After completing his education, Burke was employed at the Combination Store, a downtown Rutland variety retailer. He later worked for the Rutland Railroad. In 1917, Burke was appointed Rutland's assistant city treasurer, and he served in this position until 1935. Active in politics as a Democrat, in 1934 he was the party's unsuccessful nominee for Vermont State Treasurer.
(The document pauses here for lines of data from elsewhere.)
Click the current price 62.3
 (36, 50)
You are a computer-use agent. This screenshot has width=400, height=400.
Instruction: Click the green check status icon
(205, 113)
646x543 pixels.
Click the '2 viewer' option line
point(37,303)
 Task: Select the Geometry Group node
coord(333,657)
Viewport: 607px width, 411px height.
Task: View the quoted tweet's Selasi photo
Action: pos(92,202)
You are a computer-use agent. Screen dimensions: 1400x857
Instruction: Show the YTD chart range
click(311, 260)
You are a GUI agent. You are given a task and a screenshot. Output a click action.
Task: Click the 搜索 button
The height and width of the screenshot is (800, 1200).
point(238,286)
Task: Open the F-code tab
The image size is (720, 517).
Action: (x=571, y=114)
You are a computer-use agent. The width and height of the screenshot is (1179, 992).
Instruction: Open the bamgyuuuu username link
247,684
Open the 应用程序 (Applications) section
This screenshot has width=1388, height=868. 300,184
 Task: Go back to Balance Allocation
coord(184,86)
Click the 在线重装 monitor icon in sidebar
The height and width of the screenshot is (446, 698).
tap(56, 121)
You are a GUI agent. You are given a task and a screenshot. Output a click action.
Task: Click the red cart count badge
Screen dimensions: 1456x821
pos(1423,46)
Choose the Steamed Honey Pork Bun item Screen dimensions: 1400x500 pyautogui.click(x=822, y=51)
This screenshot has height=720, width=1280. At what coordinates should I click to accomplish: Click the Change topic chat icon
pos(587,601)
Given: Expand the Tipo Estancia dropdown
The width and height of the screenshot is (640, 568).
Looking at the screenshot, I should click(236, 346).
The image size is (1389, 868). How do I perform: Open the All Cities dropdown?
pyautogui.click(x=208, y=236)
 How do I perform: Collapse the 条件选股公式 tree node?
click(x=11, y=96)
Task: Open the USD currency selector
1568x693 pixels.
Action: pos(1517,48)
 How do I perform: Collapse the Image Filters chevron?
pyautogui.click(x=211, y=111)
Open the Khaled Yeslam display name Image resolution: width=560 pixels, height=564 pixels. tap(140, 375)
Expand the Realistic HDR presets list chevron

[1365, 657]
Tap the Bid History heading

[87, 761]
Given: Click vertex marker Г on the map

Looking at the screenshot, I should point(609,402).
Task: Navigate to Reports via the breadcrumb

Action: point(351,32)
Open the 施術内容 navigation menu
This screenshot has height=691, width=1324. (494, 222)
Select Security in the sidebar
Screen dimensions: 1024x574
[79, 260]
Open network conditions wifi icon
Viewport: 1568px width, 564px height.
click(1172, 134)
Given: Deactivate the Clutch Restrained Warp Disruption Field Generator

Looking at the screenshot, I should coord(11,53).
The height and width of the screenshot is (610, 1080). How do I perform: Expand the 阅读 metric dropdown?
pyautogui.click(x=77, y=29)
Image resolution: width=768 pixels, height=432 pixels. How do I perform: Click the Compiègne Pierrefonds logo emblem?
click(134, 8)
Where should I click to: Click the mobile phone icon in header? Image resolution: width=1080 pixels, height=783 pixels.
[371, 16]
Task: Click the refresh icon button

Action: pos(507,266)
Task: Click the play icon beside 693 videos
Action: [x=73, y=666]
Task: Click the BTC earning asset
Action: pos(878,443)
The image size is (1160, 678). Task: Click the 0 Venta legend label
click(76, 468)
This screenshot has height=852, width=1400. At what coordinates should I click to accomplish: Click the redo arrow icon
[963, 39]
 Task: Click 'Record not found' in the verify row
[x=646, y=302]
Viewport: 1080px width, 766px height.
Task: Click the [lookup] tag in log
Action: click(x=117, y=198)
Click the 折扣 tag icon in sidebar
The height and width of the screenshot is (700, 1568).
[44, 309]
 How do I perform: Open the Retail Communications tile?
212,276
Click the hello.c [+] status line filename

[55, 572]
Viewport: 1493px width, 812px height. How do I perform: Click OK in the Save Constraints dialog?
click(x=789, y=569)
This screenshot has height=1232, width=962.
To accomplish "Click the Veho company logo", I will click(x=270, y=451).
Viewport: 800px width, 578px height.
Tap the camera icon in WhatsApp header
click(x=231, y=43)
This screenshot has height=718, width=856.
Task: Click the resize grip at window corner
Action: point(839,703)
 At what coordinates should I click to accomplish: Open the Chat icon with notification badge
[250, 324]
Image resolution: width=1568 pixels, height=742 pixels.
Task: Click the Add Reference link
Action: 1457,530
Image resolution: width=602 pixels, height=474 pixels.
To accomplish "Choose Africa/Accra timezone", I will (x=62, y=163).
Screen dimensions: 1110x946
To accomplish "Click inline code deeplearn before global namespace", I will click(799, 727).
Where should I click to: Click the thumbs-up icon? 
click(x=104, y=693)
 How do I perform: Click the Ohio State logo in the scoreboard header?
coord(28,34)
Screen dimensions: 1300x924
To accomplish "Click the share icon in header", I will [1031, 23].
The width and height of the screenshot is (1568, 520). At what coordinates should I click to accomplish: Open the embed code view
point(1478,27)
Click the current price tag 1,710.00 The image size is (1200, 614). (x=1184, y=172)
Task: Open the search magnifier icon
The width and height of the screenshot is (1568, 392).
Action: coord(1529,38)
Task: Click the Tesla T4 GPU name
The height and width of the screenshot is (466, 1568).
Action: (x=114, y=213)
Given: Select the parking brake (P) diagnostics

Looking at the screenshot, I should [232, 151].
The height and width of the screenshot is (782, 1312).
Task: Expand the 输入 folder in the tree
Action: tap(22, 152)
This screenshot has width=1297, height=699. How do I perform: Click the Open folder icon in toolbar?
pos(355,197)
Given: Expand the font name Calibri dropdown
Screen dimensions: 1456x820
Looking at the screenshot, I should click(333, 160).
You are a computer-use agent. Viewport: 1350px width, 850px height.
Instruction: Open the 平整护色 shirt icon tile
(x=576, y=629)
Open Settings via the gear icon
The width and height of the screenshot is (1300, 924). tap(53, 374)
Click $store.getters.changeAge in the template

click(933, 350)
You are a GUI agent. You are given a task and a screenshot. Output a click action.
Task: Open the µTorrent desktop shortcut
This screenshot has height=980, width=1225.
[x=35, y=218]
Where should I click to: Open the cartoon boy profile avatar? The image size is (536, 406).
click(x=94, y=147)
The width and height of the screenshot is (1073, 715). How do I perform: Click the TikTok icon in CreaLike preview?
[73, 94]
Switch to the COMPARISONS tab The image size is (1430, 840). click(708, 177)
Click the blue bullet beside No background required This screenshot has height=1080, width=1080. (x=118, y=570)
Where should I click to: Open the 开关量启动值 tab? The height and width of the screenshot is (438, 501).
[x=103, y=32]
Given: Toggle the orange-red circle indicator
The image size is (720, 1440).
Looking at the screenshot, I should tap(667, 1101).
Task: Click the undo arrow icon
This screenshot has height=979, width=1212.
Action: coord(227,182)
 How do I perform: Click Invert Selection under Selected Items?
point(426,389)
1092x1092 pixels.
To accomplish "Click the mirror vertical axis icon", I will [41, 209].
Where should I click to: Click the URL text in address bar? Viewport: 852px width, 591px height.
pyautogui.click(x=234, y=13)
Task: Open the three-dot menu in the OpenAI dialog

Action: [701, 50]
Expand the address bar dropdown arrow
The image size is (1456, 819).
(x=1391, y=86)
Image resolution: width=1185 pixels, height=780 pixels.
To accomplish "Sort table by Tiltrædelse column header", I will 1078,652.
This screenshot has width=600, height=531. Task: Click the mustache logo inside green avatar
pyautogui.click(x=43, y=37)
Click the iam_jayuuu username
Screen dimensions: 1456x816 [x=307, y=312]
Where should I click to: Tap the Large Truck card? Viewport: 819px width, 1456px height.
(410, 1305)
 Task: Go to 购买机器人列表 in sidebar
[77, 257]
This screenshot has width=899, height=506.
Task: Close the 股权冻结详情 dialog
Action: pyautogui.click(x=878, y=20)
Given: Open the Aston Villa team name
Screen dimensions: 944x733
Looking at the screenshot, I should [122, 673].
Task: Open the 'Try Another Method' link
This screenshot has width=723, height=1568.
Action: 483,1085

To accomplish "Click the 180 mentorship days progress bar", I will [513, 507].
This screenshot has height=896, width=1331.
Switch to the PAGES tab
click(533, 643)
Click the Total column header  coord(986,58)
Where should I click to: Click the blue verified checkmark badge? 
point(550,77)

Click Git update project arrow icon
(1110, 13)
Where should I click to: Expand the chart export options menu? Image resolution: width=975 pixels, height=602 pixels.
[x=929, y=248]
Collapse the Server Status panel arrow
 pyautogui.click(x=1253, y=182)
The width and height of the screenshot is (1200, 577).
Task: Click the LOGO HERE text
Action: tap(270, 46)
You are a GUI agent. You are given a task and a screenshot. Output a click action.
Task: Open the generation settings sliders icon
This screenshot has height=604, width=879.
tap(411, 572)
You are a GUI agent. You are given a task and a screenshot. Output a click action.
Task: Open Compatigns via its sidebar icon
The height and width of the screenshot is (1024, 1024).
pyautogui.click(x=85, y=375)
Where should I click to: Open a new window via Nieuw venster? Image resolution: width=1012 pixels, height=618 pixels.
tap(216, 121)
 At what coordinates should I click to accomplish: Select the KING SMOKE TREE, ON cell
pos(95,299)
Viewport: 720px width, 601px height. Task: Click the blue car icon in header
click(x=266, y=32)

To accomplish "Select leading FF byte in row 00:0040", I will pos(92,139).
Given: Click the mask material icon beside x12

In 1935, Burke was appointed U.S. Marshal for Vermont, succeeding Albert W. Harvey. Harvey, a Republican, served during the administrations of Republicans Warren G. Harding, Calvin Coolidge, and Herbert Hoover. The expiration of Harvey's term enabled Roosevelt, a Democrat who took office in 1933, to name a Democrat to the marshal's position.

Burke served as Marshal during the rest of Roosevelt's term and during the term of Roosevelt's Democratic successor, Harry S. Truman. He retired in February 1954, enabling Truman's Republican successor Dwight D. Eisenhower to name a Republican as Vermont's U.S. Marshal, and Burke was succeeded by Dewey H. Perry.

In addition to his government service, Burke was involved in civic and fraternal organizations. This list included Rutland's Christ the King church, the Knights of Columbus, Fraternal Order of Eagles, Rutland Community Chest, and the March of Dimes.

Burke died in Rutland on October 22, 1982. He was buried at Calvary Cemetery in Rutland.

==Family==
On April 18, 1922, Burke married Ellen E. Cooley (1900–1985) of Rutland. They were the parents of two daughters, Mary and Patricia.